Exercise data:
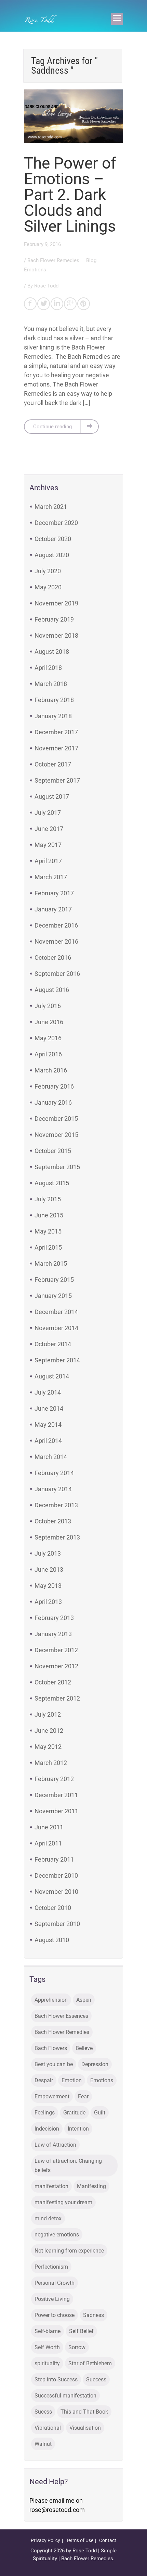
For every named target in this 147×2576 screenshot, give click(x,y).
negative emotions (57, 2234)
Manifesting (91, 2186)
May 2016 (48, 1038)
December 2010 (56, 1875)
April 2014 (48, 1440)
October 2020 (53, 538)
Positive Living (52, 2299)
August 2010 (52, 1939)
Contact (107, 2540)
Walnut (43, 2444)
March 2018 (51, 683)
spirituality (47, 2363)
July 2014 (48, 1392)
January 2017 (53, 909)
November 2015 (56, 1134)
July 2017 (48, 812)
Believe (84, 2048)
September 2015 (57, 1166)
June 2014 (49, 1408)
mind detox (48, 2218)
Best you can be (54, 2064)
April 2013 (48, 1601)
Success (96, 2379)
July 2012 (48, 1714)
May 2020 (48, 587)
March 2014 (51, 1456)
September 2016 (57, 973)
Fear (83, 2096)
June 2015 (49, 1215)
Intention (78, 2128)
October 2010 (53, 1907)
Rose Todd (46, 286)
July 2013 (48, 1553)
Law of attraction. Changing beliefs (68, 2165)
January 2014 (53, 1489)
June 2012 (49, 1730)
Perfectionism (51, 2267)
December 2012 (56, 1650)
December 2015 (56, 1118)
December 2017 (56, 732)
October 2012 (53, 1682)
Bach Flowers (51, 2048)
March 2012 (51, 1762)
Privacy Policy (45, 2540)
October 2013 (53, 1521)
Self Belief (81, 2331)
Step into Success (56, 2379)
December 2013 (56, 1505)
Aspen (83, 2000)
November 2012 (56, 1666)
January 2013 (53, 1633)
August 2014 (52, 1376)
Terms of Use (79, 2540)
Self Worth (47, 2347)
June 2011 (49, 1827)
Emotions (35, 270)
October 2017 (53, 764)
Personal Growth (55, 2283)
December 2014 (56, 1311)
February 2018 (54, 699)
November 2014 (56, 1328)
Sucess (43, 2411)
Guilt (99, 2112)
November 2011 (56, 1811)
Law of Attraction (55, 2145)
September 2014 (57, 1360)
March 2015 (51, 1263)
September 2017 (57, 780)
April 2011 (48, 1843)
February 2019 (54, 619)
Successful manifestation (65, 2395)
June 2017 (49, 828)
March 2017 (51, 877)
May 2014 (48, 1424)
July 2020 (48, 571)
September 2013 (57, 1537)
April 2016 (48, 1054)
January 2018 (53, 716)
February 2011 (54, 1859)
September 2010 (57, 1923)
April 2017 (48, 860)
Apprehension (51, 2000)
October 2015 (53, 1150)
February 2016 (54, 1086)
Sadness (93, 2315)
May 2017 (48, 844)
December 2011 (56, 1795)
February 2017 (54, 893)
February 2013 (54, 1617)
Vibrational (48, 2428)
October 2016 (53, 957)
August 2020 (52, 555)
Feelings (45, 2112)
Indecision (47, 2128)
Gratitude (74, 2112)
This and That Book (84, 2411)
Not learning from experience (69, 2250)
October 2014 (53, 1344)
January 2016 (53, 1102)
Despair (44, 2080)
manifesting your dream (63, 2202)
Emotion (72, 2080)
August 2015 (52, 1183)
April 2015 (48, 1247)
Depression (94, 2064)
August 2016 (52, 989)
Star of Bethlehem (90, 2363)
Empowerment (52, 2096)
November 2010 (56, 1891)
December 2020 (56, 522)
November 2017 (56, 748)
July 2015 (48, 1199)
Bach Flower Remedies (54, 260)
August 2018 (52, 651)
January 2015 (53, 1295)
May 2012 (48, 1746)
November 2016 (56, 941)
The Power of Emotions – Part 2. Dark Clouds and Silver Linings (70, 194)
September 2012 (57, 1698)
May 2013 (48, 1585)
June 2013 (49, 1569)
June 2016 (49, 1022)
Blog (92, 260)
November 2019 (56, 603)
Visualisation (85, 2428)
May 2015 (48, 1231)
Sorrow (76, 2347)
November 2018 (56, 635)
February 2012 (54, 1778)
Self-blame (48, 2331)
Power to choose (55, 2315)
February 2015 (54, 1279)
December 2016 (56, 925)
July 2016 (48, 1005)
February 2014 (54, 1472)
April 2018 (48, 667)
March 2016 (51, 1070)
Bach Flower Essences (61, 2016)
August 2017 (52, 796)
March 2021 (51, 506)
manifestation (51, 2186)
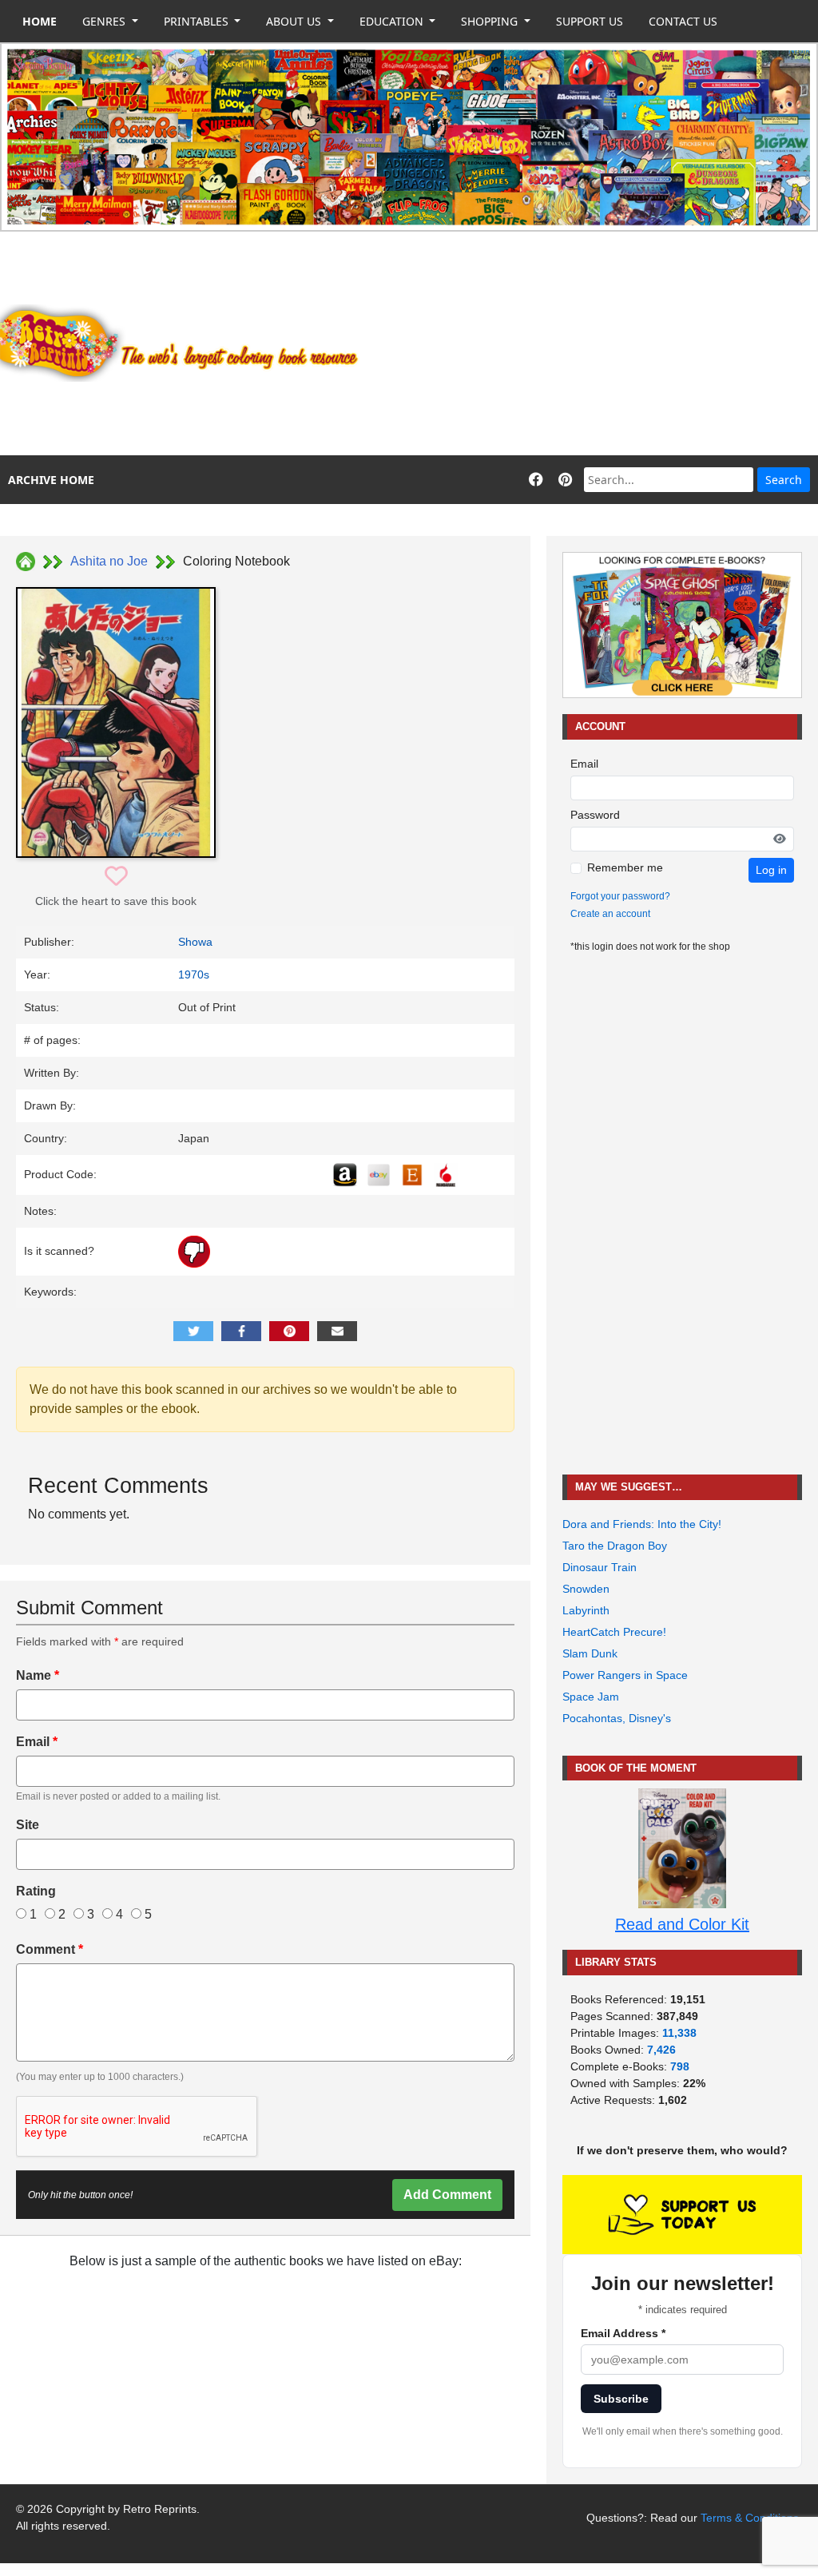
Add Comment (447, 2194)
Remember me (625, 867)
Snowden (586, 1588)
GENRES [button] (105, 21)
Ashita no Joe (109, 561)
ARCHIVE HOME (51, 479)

==

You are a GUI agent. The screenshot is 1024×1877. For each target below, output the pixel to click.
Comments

...

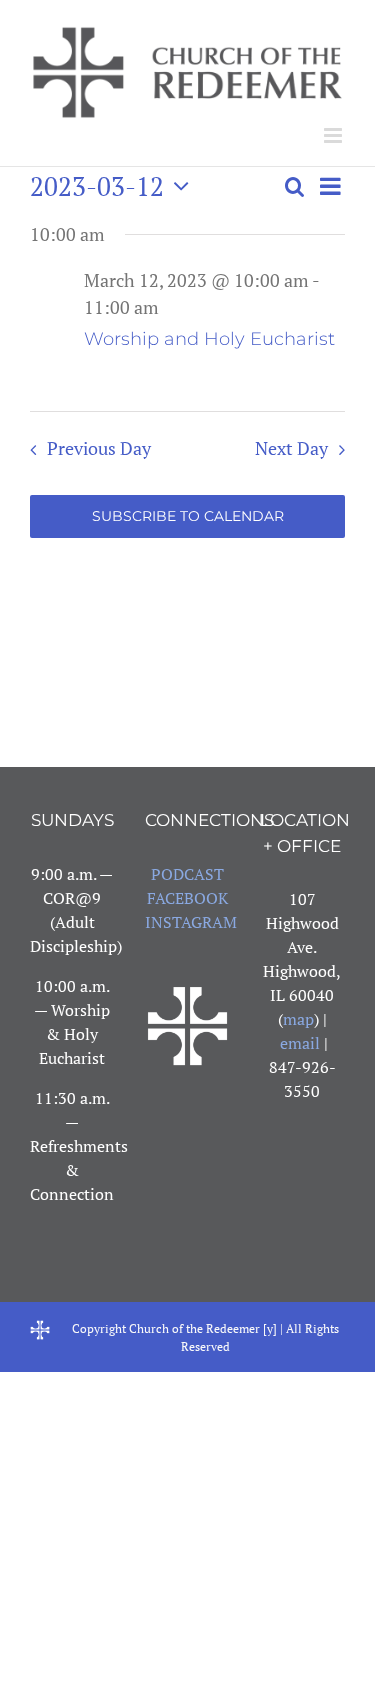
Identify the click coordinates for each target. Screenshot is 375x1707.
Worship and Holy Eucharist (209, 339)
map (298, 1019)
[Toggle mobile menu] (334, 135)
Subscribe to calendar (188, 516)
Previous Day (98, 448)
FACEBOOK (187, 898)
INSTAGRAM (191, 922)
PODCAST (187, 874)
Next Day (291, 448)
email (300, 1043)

Exercise:
Although pictures appear among the records above, write out exactly only the lines from the one that has "Gratitude (74, 2112)" through the one that has "ARCHIVE HOME (51, 479)", and leave the pictures out.

Result of this exercise:
Gratitude (74, 2112)
This and That Book (84, 2411)
Not learning from experience (69, 2250)
October 2014 (53, 1344)
January 2016 (53, 1102)
Despair (44, 2080)
manifesting your dream (63, 2202)
Emotion (72, 2080)
August 2015 (52, 1183)
April 2015 (48, 1247)
Depression (94, 2064)
August 2016 (52, 989)
Star of Bethlehem (90, 2363)
Empowerment (52, 2096)
November 2010 (56, 1891)
December 2020 (56, 522)
November 2017 (56, 748)
July 2015 (48, 1199)
Bach Flower Remedies (54, 260)
August 2018 (52, 651)
January 2015 (53, 1295)
May 2012 (48, 1746)
November 2016 (56, 941)
The Power of Emotions – Part 2. Dark Clouds and Silver Linings (70, 194)
September 2012 (57, 1698)
May 2013 (48, 1585)
June 2013 (49, 1569)
June 2016 (49, 1022)
Blog (92, 260)
November 2019 (56, 603)
Visualisation (85, 2428)
May 2015 (48, 1231)
Sorrow (76, 2347)
November 2018 (56, 635)
February 2012 (54, 1778)
Self-blame (48, 2331)
Power to choose (55, 2315)
February 2015 (54, 1279)
December 2016 (56, 925)
July 2016 (48, 1005)
February 2014 (54, 1472)
April 2018 (48, 667)
March 2016 (51, 1070)
Bach Flower Essences (61, 2016)
August 2017 (52, 796)
March 2021 (51, 506)
manifestation (51, 2186)
Add Comment (447, 2194)
Remember me (625, 867)
Snowden (586, 1588)
GENRES [button] (105, 21)
Ashita no Joe (109, 561)
ARCHIVE HOME (51, 479)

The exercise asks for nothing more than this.